Amit Jotwani

Amit Jotwani

Setting Up Environment Variables

Tinkering
Setting Up Environment Variables

Setting Up Environment Variables to store API Keys Safely in Python Virtual Environments

Introduction

Working with APIs often involves handling sensitive keys. Hardcoding them in your main.py is not only risky but also a potential privacy nightmare, particularly if you accidentally push your code to public repositories like GitHub.A safer, more professional approach is using environment variables.

Let’s break down how to do this within a Python virtual environment.

Two Ways to Set Up Environment Variables

When it comes to setting up environment variables for your Python projects, there are two main approaches: globally across your system or locally within each project.

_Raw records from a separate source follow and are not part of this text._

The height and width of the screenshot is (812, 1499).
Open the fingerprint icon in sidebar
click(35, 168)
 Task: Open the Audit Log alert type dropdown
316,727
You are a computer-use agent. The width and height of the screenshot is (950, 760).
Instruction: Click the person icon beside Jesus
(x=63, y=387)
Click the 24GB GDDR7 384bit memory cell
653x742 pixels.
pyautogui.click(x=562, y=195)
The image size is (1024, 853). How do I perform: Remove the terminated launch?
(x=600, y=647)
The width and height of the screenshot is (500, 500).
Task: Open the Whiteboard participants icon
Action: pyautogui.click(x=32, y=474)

Understanding the Risks of Global Environment Variables

Setting your API keys globally means they’re accessible across all your projects on your machine. On the surface, this seems like a convenient option, eliminating the need to set up keys for each individual project.

However, this is not the recommended approach. Here’s why -

  1. Conflict Between Projects: Global keys can lead to conflicts, particularly in scenarios where different projects require unique API keys.
  2. Security Concerns: There’s a significant security risk with global variables. If one key is compromised, it can potentially jeopardize all your projects.

A more secure and organized method is to manage your API keys similarly to how you handle project-specific libraries, i.e., within virtual environments. By doing so, you ensure that each project maintains its own set of keys, fostering a more secure and orderly development environment.

Step 1: Setting Up a Virtual Environment

Create a virtual environment for your project. It’s a simple command:

python3 -m venv myenv

This command creates an isolated environment, myenv, for your project.

Step 2: Adding API Keys to the Virtual Environment

Once your environment is ready, activate it:

source myenv/bin/activate

Now, set your API key:

export MY_API_KEY='your-api-key'

[Optional] Automatically Making API Key Available in Virtual Environments

To simplify your workflow, you can also add the line export MY_API_KEY='your-api-key' directly to the myenv/bin/activate script.

This ensures that your API key is automatically set and ready each time you activate your virtual environment.

[Optional] Test if the environment variable is working

Once you have set the MY_API_KEY environment variable in your terminal, you can quickly test to ensure it’s working correctly.

In the terminal, type echo $MY_API_KEY

If the terminal does not display anything, it means the environment variable is not set in the current terminal session.

Step 3: Using the API Keys in Your Application

In your Python code, access the API key like this:

import os
api_key = os.getenv('MY_API_KEY')

I hope this guide proves helpful. Happy coding!